I’m not a real adult so here’s some pro tips I learned while in college.
- Your mom always has all the answers for everything you can ever possibly need. Did I stress that enough?
- If you spill wax on your carpet, don’t let your mom tell you to put ice on it. Just dab it with paper towels. When the wax dries, use your hair dryer to heat it back up and keep dabbing with paper towels.
- Buy good quality paper towels.
- You might think you wear all your clothes, and thus need to bring them all to college with you. You don’t. I just cleaned out my closet for the winter and I kept two flannels, two t-shirts, and like seven sweatshirts.

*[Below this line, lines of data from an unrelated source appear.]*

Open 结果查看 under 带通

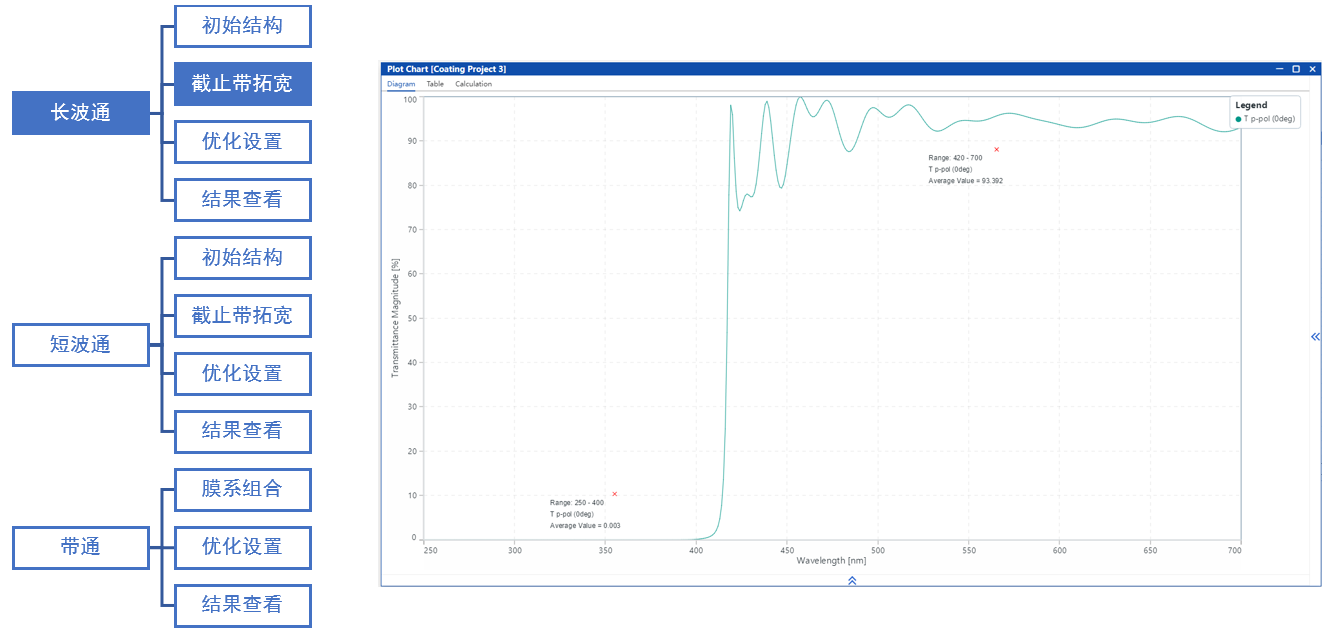pyautogui.click(x=242, y=605)
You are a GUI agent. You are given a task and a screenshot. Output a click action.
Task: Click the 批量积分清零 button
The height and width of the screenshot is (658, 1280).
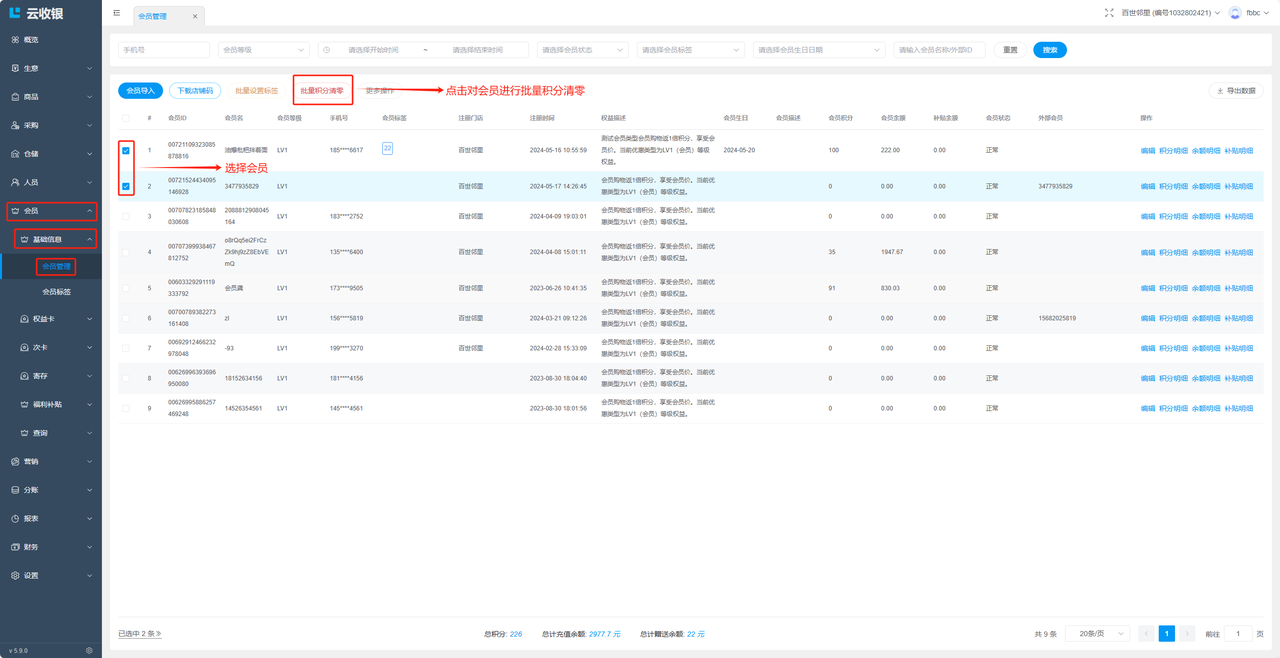click(x=322, y=91)
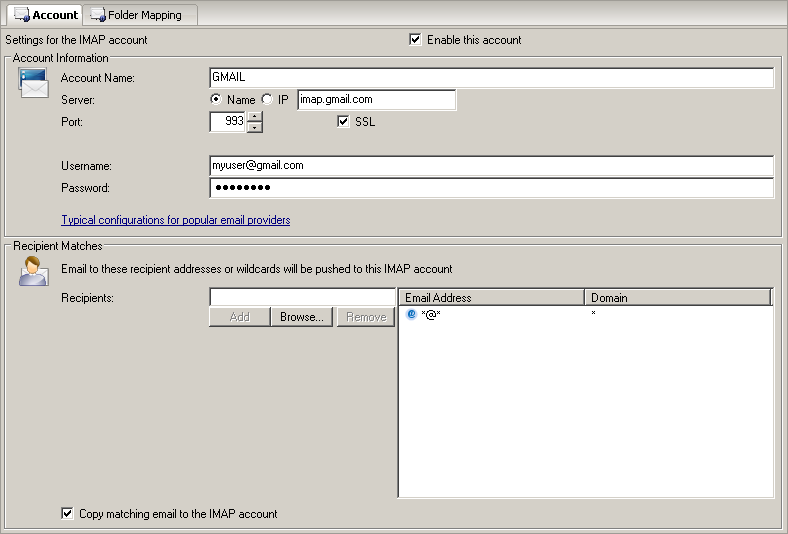
Task: Click the @ icon beside *@* entry
Action: 411,314
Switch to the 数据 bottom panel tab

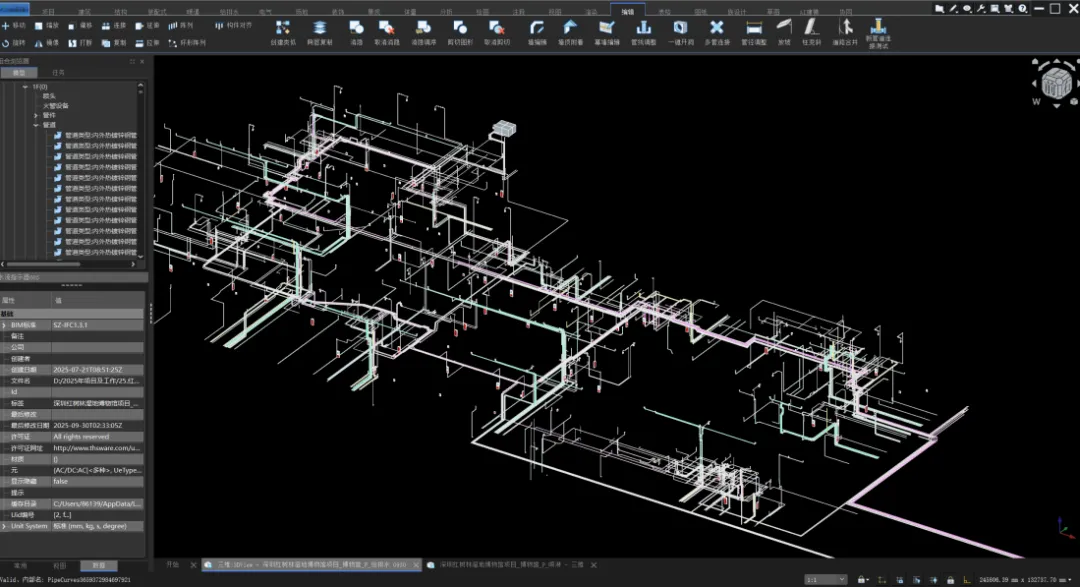coord(99,565)
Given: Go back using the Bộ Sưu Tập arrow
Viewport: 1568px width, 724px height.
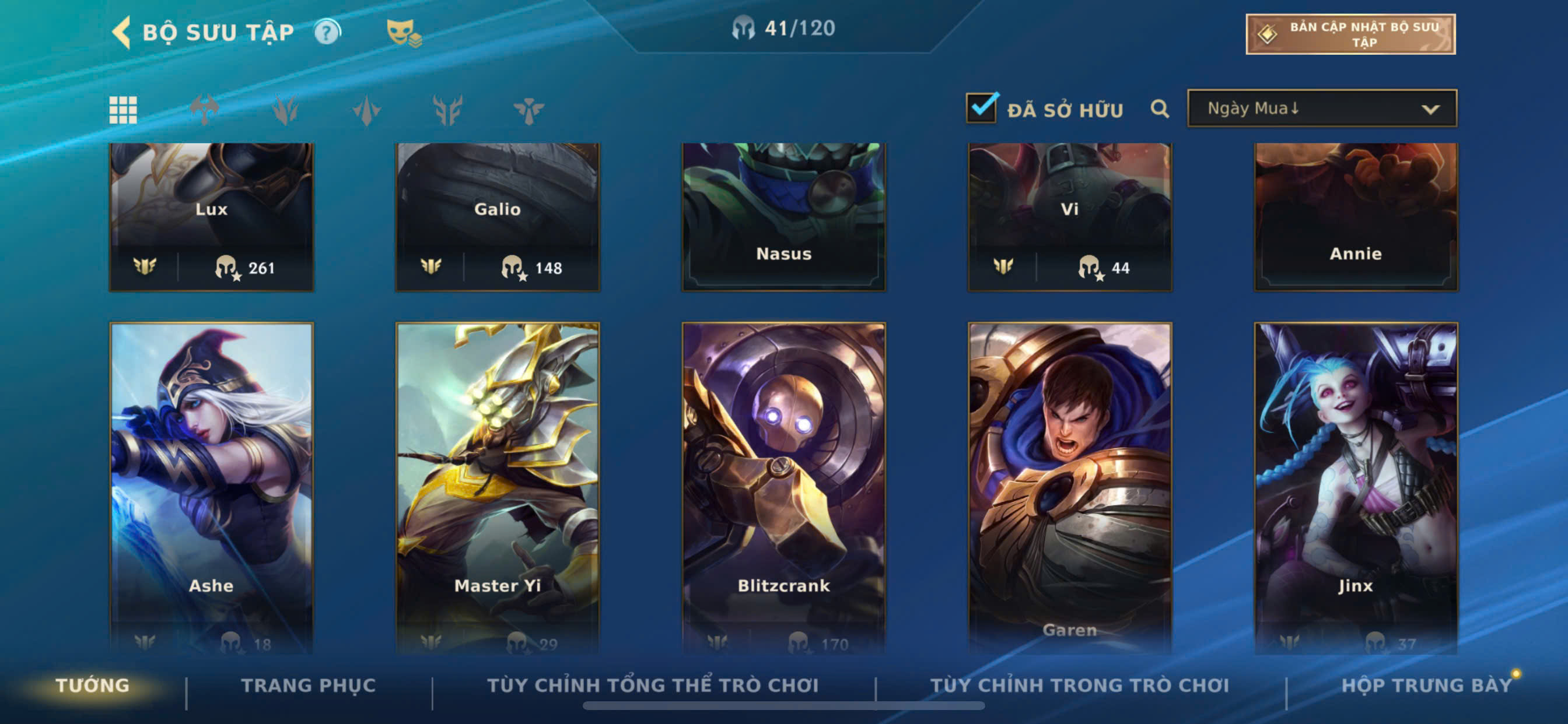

That’s more than a weeks worth of clothes, so that’s really all a person needs.
- Always have a man with muscles nearby in case you get your desk stuck in your doorway.
- Invest in a small set of tools in case you need to remove your door to get the desk out, or take apart said desk: screwdriver (Phillip’s and a flathead), allen wrenches. (Mom, buy me a screwdriver for Christmas)
- Get your flu shot. Trust me. I’ve been sick for six weeks and I can’t get a flu shot until I’m no longer sick, which probably won’t happen. Why stop at six weeks?? Go for the whole semester!
- Complain to companies about their products and they WILL send you coupons for free products. #freedoritos
- Wash your towels and bedding. Wash your laundry in general. If it’s free to use the machines, go for once a week. Your room will smell better. Also, Wednesdays around 3 P.M. is the best time to start the laundry.
- You don’t need to waste so much money on alcohol you aren’t gonna drink. Plus, if you try to get drunk alone and eat pizza rolls, you might break out in hives and your entire head will be on fire and you’ll consider going to the E.R. at 2 A.M.
- Eat breakfast. You might forget your keys with your I.D. and debit card on it and not be able to eat all day.
- Become a rewards member at Little Caesar’s Pizza. If you buy 10 pizzas, you get one free. It’s the best $5.35 you’ll ever spend.
- Learn to use a flat-top grill. I am embarrassed at the number of people who asked me how to make a quesadilla on a flat-top. They literally didn’t know how to put a tortilla on a grill and put cheese in it. That’s a problem. Also, know how to cook an omelette. It looks more impressive than scrambled eggs.
- You’ll hit rock bottom at least once a week. Don’t worry about it. Eat pizza rolls.
- Wash your face and use moisturizer twice a day.
Learn these and put them to good use. You’ll thank me later.